2015-01-08 Thread Charles Jenkins
Jens is right, and I was quite mistaken. The disaster wasn’t a problem with 
XMLParser’s deserialization at all.  

When writing out my paragraphs, I create one p node for each and put the full 
paragraph text in. My mistake was believing XMLParser would operate the same 
way, reading the full text of the p node at once. So every time my delegate’s 
parser:foundCharacters: was called, I treated the delivered string as a full 
paragraph and added newlines.

In fact, parser:foundCharacters: may be called repeatedly to deliver paragraph 
text in chunks. In my case, ampersands and curled quotes were delivered in 
their own chunks, and it was me botching the result up by inserting extraneous 
newlines. I have no excuse, because Apple’s documentation says three times that 
the string received by parser:foundCharacters: may be incomplete.

—

Charles Jenkins


On Thursday, January 8, 2015 at 12:30 PM, Jens Alfke wrote:

  
  On Jan 8, 2015, at 4:43 AM, Charles Jenkins cejw...@gmail.com 
  (mailto:cejw...@gmail.com) wrote:
  I'm writing data to XML. When you create a node and set its string 
  contents, the node will happily accept whatever string you give and allow 
  you to serialize information XML deserialization cannot then recreate. In 
  my case, the string in question contained curled quotes. I could serialize 
  and save the data—and if I remember correctly* the output looked good when 
  I inspected the file on disk—but reading it back and deserializing it led 
  to disaster!
 No, it's fine for XML text to contain non-ASCII Unicode characters.
  
 —Jens  

___

Cocoa-dev mailing list (Cocoa-dev@lists.apple.com)

Please do not post admin requests or moderator comments to the list.
Contact the moderators at cocoa-dev-admins(at)lists.apple.com

Help/Unsubscribe/Update your Subscription:
https://lists.apple.com/mailman/options/cocoa-dev/archive%40mail-archive.com

This email sent to arch...@mail-archive.com

Am I Reinventing the Wheel? (Part I)

2015-01-08 Thread Charles Jenkins
When you try to reinvent the wheel, most often what you end up with is a flat 
tire.

I need to deal with two issues that are probably already handled in some Cocoa 
API I just haven't found yet. This email asks about the first of these issues.  
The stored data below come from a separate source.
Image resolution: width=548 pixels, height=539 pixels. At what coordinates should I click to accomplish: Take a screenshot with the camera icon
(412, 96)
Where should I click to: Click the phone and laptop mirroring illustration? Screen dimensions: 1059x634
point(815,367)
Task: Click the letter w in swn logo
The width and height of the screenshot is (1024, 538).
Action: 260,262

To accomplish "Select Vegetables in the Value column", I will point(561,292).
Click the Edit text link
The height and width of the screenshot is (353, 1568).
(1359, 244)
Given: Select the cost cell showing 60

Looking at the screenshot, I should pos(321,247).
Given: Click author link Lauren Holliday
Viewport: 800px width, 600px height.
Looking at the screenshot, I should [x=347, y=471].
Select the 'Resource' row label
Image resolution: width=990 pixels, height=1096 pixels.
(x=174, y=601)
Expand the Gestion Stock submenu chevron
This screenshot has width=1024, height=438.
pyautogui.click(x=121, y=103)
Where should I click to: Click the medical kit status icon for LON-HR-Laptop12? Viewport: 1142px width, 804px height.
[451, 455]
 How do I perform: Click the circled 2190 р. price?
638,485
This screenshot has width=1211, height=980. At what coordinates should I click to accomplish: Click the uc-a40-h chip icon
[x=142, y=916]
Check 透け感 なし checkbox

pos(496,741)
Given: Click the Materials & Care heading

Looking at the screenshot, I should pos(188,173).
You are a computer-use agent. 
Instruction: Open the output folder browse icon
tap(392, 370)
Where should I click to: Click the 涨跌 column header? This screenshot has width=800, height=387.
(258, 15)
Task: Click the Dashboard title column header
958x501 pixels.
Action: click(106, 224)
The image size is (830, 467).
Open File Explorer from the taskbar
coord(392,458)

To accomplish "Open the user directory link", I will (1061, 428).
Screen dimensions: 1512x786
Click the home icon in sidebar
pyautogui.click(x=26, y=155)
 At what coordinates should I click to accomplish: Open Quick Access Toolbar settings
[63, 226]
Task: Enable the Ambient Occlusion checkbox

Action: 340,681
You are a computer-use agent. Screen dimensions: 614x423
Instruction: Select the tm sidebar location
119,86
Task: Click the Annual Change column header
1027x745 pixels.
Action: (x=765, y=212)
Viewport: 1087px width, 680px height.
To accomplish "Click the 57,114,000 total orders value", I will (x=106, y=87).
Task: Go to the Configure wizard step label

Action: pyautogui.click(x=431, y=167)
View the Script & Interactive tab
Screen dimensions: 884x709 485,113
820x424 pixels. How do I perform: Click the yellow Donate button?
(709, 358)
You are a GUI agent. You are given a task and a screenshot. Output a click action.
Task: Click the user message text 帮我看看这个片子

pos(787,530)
I'm writing data to XML. When you create a node and set its string contents, 
the node will happily accept whatever string you give and allow you to 
serialize information XML deserialization cannot then recreate. In my case, the 
string in question contained curled quotes. I could serialize and save the 
data—and if I remember correctly* the output looked good when I inspected the 
file on disk—but reading it back and deserializing it led to disaster! Right 
now I'm using NSString stringByAddingPercentEncoding: and having no further 
problems with curled quotes, but I'm sure that's a poor long-term solution.

*I encountered this problem a few weeks ago and put off a final solution by 
using the percent encoding.

Is there already a Cocoa API call that would convert a string to use HTML 
entities so I could safely put any string into an XML node?

—  

Charles

___

Cocoa-dev mailing list (Cocoa-dev@lists.apple.com)

Please do not post admin requests or moderator comments to the list.
Contact the moderators at cocoa-dev-admins(at)lists.apple.com

Help/Unsubscribe/Update your Subscription:
https://lists.apple.com/mailman/options/cocoa-dev/archive%40mail-archive.com

This email sent to arch...@mail-archive.com

Re: Am I Reinventing the Wheel? (Part I)

2015-01-08 Thread Aandi Inston
I am not familiar with the API you are using, I use my own XML
generator/parser, but it may be worth nothing something about XML. XML
files are implicitly Unicode and generally UTF-8. So you cannot put an
arbitrary sequence of bytes into XML as a string. A curly quote is not in
the low Latin (=127) range so it must be a multibyte value.

Clearly there are different API approaches possible on encoding:
- convert an input encoding to UTF-8
- accept and write UTF-8 with validation, rejecting bad UTF-8 sequences
- accept and write UTF-8 with validation, converting bad UTF-8  sequences
silently to something else
- accept and write UTF-8 without validation, potentially writing malformed
XML
Parsers have similar choices to make. But anyway, if your data is not valid
UTF-8, it would explain why you get disastrous results.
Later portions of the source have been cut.